This is one of the most significant things about the BeOS BFS filesystem, and
something I'd dearly love to see Linux adopt.  It makes an app very efficient,
you just get notified when a directory changes and you never waste time polling.

I think it would require changes to the VFS layer, not just to the filesystems,
because this is a concept POSIX filesystems do not presently possess.

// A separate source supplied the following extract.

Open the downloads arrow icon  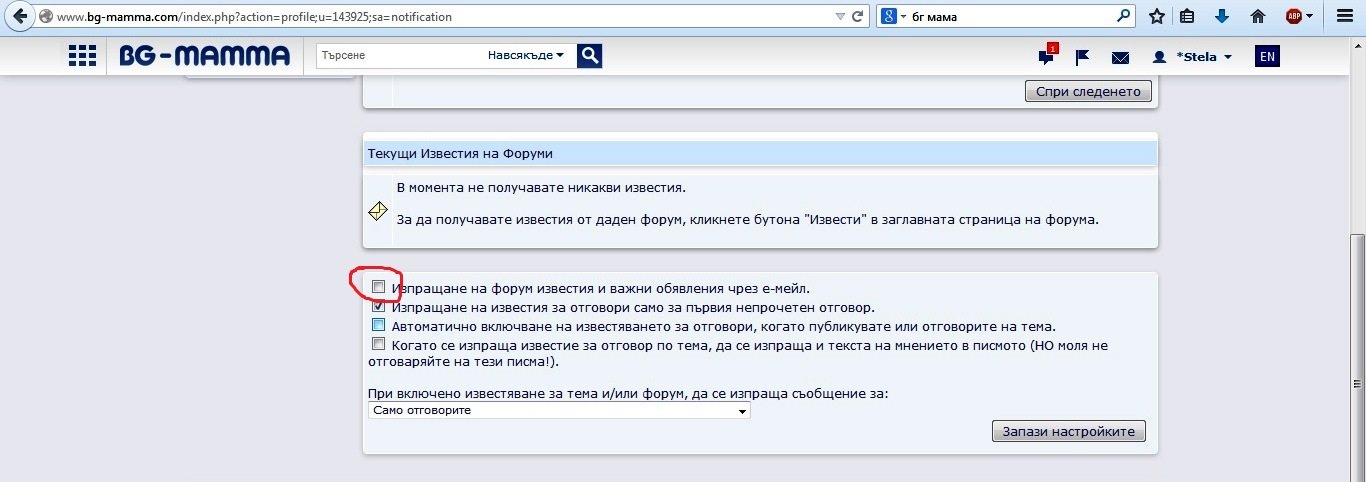coord(1221,16)
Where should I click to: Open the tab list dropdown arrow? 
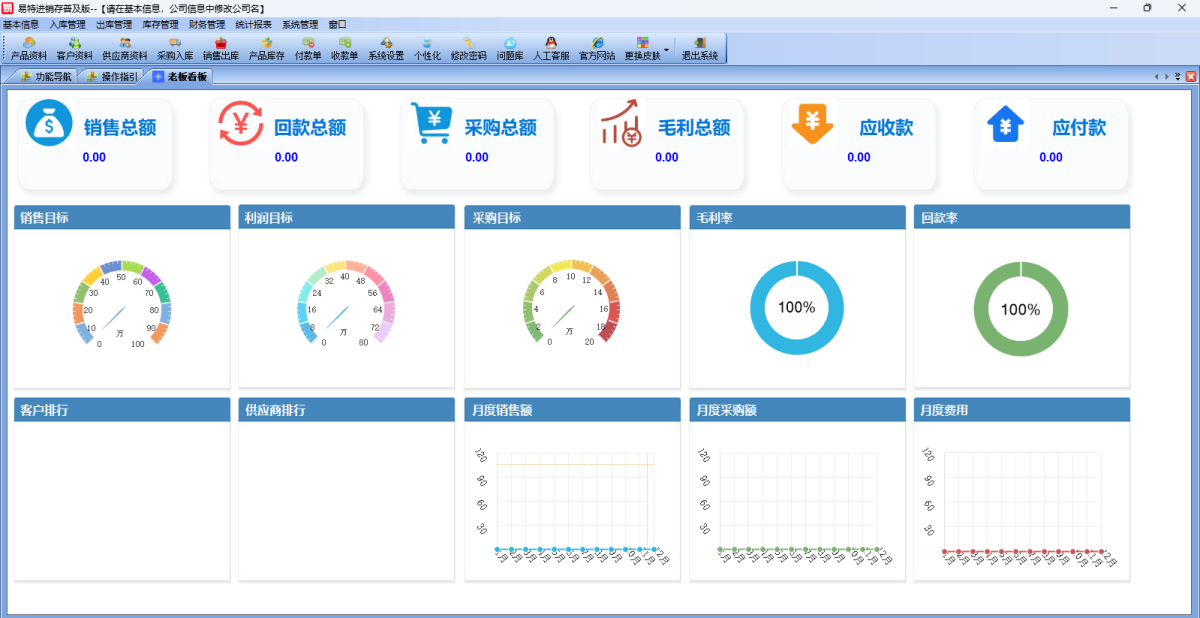click(1177, 76)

The other is indexed filesystem attributes, for example a file can have its
mimetype in the filesystem, and any application can add an attribute and have it
indexed.

There's a method to do boolean queries on indexed attributes, and you can find
files in an entire filesystem that match a query in a blazingly short time, much
faster than walking the directory tree.

If you want to try out the BeOS, there's a free-as-in-beer version at
http://free.be.com for Pentium PC's.  You can also purchase a version that comes
for both PC's and certain PowerPC macs.

There are read-only versions of this for Linux which I believe are under the
GPL.  The original author is here:

http://hp.vector.co.jp/authors/VA008030/bfs/

He refers you to here to get a version that works under 2.2.16:

http://milosch.net/beos/

The author's intention was to take it read-write, but it's complex because it is
a journaling filesystem.

Daniel Berlin, a BeOS developer modified the Linux BFS driver so it works with
2.4.0-test1.  I don't know if it works with 2.4.0.  The web site where it used
to be posted isn't there anymore, and the laptop where I had it is in for
repair.  I may have it on a backup, and I'll see if I can track Daniel down.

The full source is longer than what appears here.